La thèse de la culpabilité
Plus la maladie est source d’angoisse, plus elle amène d’incertitudes, d’appréhension, de doutes, d’interrogations, plus massive sera l’attente. Peu importent lage, le sexe, le quotient intellectuel, le milieu social. Si le médecin est rassurant, sûr de lui et de sa science, s’il consacre du temps, de l’attention, de l’indulgence, de la compréhension, si en un mot, il apporte du sens et de la chaleur, il pourra espérer favoriser et amplifier l’action de son traitement. C’est sur un limon d’angoisse et d’espérance que s’enracine et croît l’effet placebo, composante majeure de l’effet thérapeutique.
Perte d’intégrité individuelle, la maladie est le douloureux rappel de notre condition de simples mortels. De ce fait, elle représente une blessure narcissique, brèche ouverte dans l’image idéale de soi que chacun porte. Et puisqu’il faut bien une explication, la maladie sera interprétée comme une punition, châtiment divin d’une faute originelle que seule la mort permettra d’expier. La religion judéo-chrétienne en fait ainsi une épreuve envoyée par Dieu pour mettre à l’épreuve les mortels; c’est le sens de la parabole de Job que cela n’empêche d’ailleurs pas de faire une véritable réaction mélancolique de deuil. Une épidémie, un malheur collectif sont aussi considérés comme une punition divine venue sanctionner une faute commise soit par le souverain, soit par l’ensemble du peuple.

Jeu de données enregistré
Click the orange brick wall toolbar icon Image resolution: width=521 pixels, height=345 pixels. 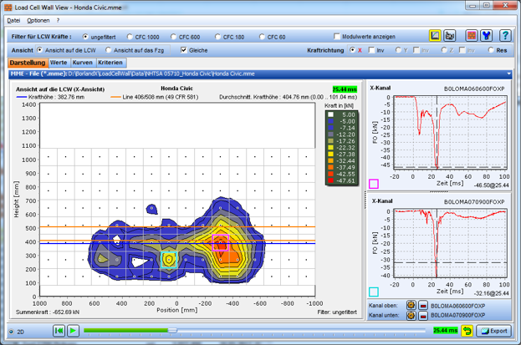click(472, 36)

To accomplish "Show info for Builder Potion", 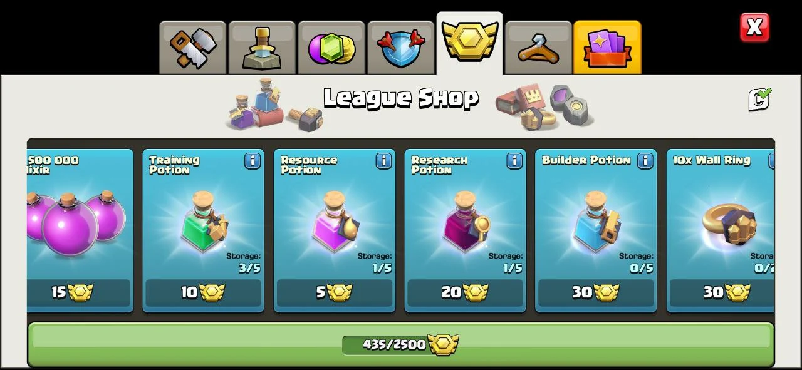I will (x=645, y=161).
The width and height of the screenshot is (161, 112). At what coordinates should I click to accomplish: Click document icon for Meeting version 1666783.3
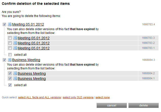[15, 38]
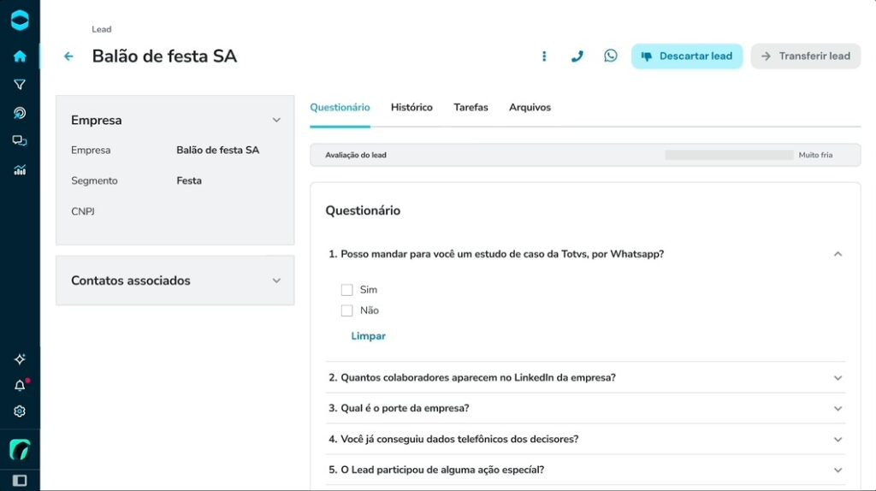876x491 pixels.
Task: Click the Descartar lead button
Action: (x=687, y=56)
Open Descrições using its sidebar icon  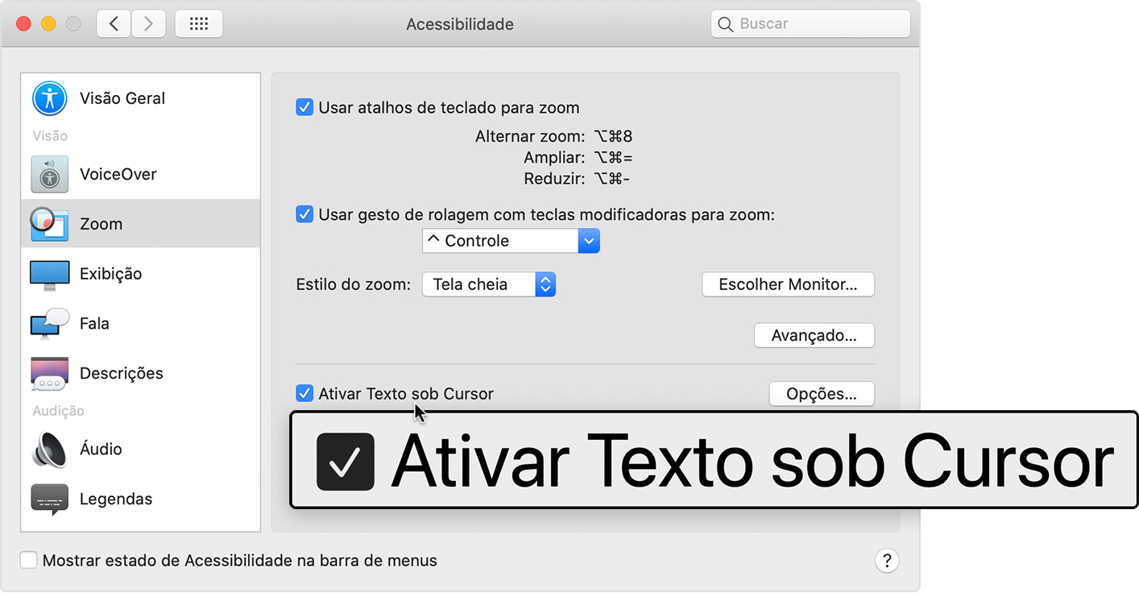(48, 372)
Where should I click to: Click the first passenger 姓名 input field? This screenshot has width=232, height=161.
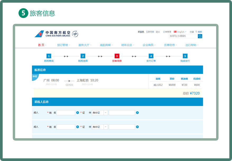click(66, 113)
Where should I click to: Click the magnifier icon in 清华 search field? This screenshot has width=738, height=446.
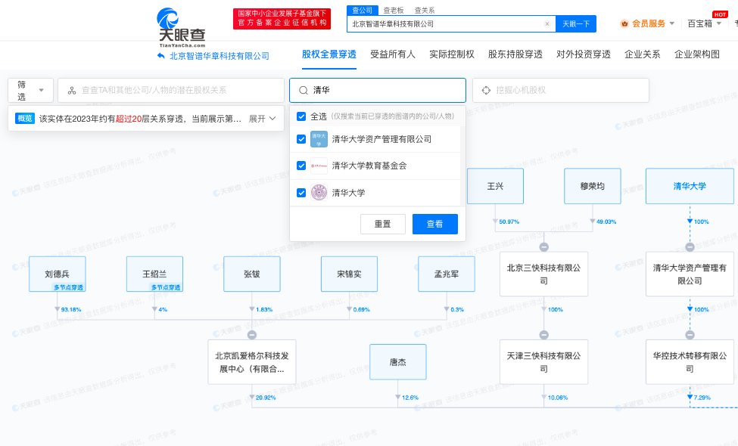point(304,90)
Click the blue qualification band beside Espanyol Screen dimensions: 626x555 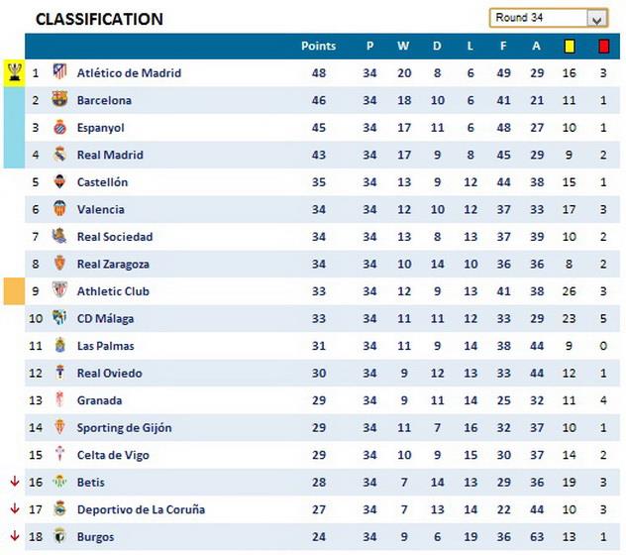(14, 128)
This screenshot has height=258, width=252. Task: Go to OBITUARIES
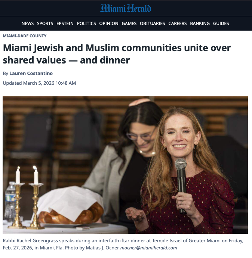[153, 24]
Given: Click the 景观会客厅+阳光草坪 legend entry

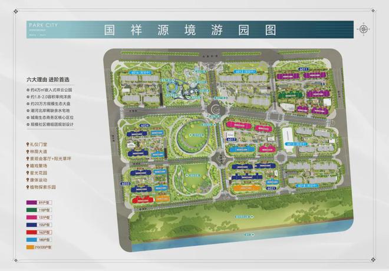Looking at the screenshot, I should point(57,158).
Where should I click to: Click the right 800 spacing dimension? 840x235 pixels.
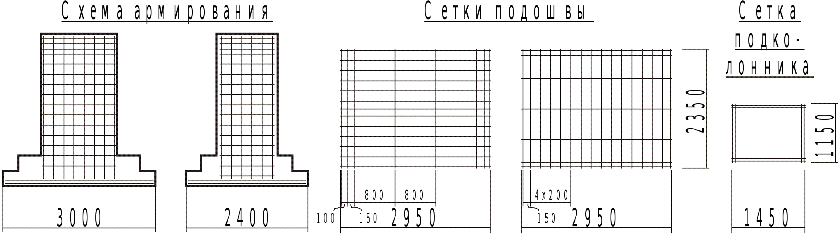[x=414, y=195]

-- Consignes de la tâche --
Restituez intégralement l'extrait sur la thèse de la culpabilité, sans y apporter la moindre modification.

-- Réponse attendue --
La thèse de la culpabilité
Plus la maladie est source d’angoisse, plus elle amène d’incertitudes, d’appréhension, de doutes, d’interrogations, plus massive sera l’attente. Peu importent lage, le sexe, le quotient intellectuel, le milieu social. Si le médecin est rassurant, sûr de lui et de sa science, s’il consacre du temps, de l’attention, de l’indulgence, de la compréhension, si en un mot, il apporte du sens et de la chaleur, il pourra espérer favoriser et amplifier l’action de son traitement. C’est sur un limon d’angoisse et d’espérance que s’enracine et croît l’effet placebo, composante majeure de l’effet thérapeutique.
Perte d’intégrité individuelle, la maladie est le douloureux rappel de notre condition de simples mortels. De ce fait, elle représente une blessure narcissique, brèche ouverte dans l’image idéale de soi que chacun porte. Et puisqu’il faut bien une explication, la maladie sera interprétée comme une punition, châtiment divin d’une faute originelle que seule la mort permettra d’expier. La religion judéo-chrétienne en fait ainsi une épreuve envoyée par Dieu pour mettre à l’épreuve les mortels; c’est le sens de la parabole de Job que cela n’empêche d’ailleurs pas de faire une véritable réaction mélancolique de deuil. Une épidémie, un malheur collectif sont aussi considérés comme une punition divine venue sanctionner une faute commise soit par le souverain, soit par l’ensemble du peuple.